Learning lessons from the UK’s confident approach to cyber
8 Dec 2015|

An aerial image of the Government Communications Headquarters (GCHQ) in Cheltenham, Gloucestershire.

The launch of the 2015 SDSR provided evidence that UK Defence and Security agencies are being re-invigorated after a period of extensive cuts. Over the next ten years £178 billion will be spent on a range of military platforms. While this won’t elevate the UK to the peak of global military powers, it will reassure allied partners that it’s a reliable security partner.

Large quantities of money are often associated with ‘big ticket’ military hardware, yet the UK has spent comparable sums on its cyber capabilities. At the launch of the 2010 SDSR, the sting of looming cuts were softened by the announcement that the Government would invest £500 million in cyber security. In the intervening period, that’s risen to an £860 million investment in a growing area of national security concern and potential advantage.

The 2015 SDSR announced that spending on cyber security will grow again with a commitment to invest a further £1.9 billion (A$S3.9 billion) over the next five years.

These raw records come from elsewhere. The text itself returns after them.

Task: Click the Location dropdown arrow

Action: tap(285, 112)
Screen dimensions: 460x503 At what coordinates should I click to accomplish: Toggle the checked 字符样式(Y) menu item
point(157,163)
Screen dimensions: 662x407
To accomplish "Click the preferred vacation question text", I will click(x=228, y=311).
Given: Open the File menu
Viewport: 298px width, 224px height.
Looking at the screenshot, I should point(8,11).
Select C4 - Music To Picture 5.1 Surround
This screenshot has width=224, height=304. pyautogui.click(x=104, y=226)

When that sum is added to the core spending on cyber security capabilities to protect UK networks, the total spend amounts to more than £3.2 billion (A$6.5 billion).

The clear and concise wording of the document is just as significant as the money attached to it. The 2015 SDSR weaves together a clear articulation of the UK’s strategic goals in cyber along with a comprehensive narrative about the importance of cyber security to national and economic security, and introduces measures to enhance capability and skills in both areas. It commits the UK to remaining a world leader in cyber security to protect critical networks, to maintain high levels of confidence in its ability to protect business from cyber threats, to bolstering the digital economy to help it reap the economic rewards of high value cyber security technology and skills.

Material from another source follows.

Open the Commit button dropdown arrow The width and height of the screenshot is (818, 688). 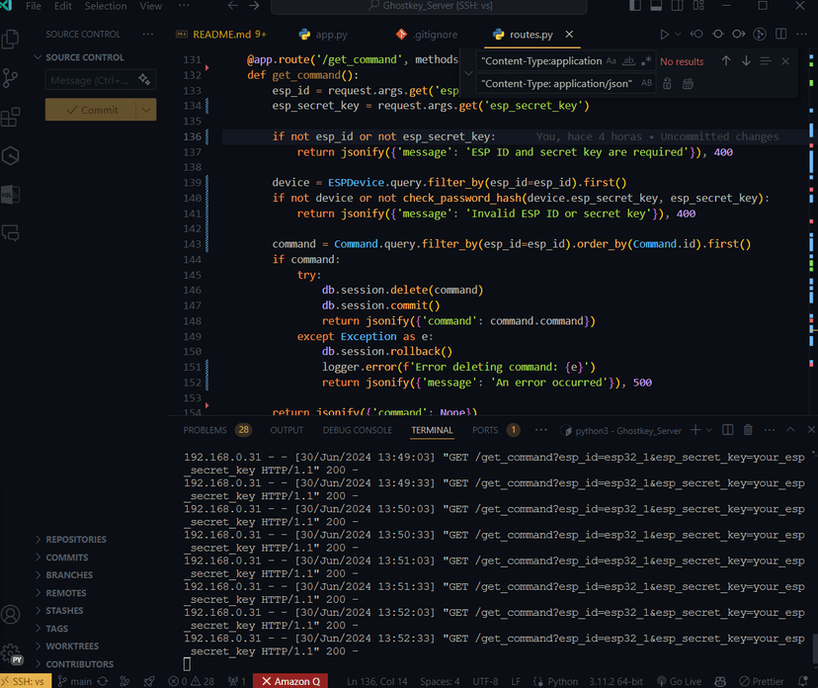(x=146, y=110)
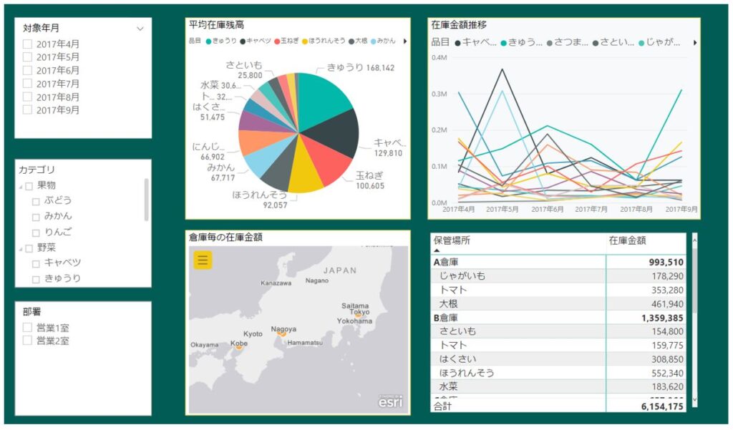Sort table by 在庫金額 column header

[x=627, y=241]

The lead component of the cyber section of the SDSR is the newly formed National Cyber Centre established under GCHQ’s leadership. This centre will have charge over operational responses to cyber incidents. Not only will it have an operational lead but it will also act as a focal point for companies seeking advice on cyber issues, simplifying previous arrangements.

There are three areas worthy of specific comment. First, the UK has worked hard over the past 10 years to mature the Government’s relationship with the private sector on cyber.. There’s a clear commitment to ‘share knowledge with British industry and with allies’, ‘help companies and the public do more to protect their own data’, and ‘simplifying private sector access to government cyber security advice’. That’s evidenced most strongly in the promise to develop a ‘series of measures to actively defend…against cyber attacks’, alluding to active defence tactics which aim to disrupt attackers prior to, or while they’re attacking a network. The SDSR states that those capabilities will be ‘developed and operated by the private sector’, which is a leap forward in coordination between the UK’s public and private sectors.

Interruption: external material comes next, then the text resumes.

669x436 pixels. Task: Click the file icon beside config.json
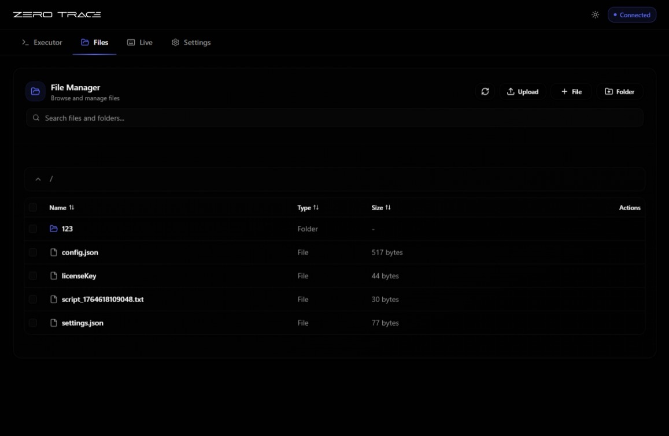click(x=54, y=252)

Despite efforts to build stronger relationships with the private sector on cyber, Australia is some way off being able to make these kinds of statements. There’s a continuing journey that needs to be undertaken in order to reach the same level of maturity that the UK has achieved.

Second, the SDSR details a significant investment in creating highly qualified and skilled personnel, including £20 million to open an Institute of Coding to fill the current gap in higher education. A £165 million Defence and Cyber Innovation Fund was also announced to support innovative procurement across government, alongside two new cyber ‘start-up’ centres where new companies can incubate their tech in the early stages of development.

Finally, one of the most striking aspects of the plan was the emphasis placed on developing offensive cyber capability. The UK has firmly stated that it has this capability and will use it as a tool of national power and to respond to security threats. George Osborne used strong words to underscore this part of the plan:

‘Part of establishing deterrence will be making ourselves a difficult target…We need to destroy the idea that there is impunity in cyberspace…We are building our own offensive cyber capability—a dedicated ability to counter-attack in cyberspace.’

Following on from the US admission in 2010, this further illustrates an emerging trend among Australia’s allies to publically state their capacity to conduct or develop offensive cyber operations. A clear statement of the way Australia views the use of offensive cyber capabilities would be a welcome addition to the Australian Defence White Paper when it emerges.

There are lessons for Australia on the cyber front here. First is the use of committed, firm ideas and language which are backed financially. We are yet to see how much the Australian Government will invest in this important area of national security. Second, there’s a clear articulation of the linkage between cyber security, economic security, digital innovation and national security. Australian cyber strategy will hopefully follow suit. Finally, there’s evidence of a mature and trusted relationship between Government and the private sector built over time, which Australia can afford to do much better at. With both a Cyber Review and a Defence White Paper due imminently, expectations will be high that Australia can deliver on both fronts.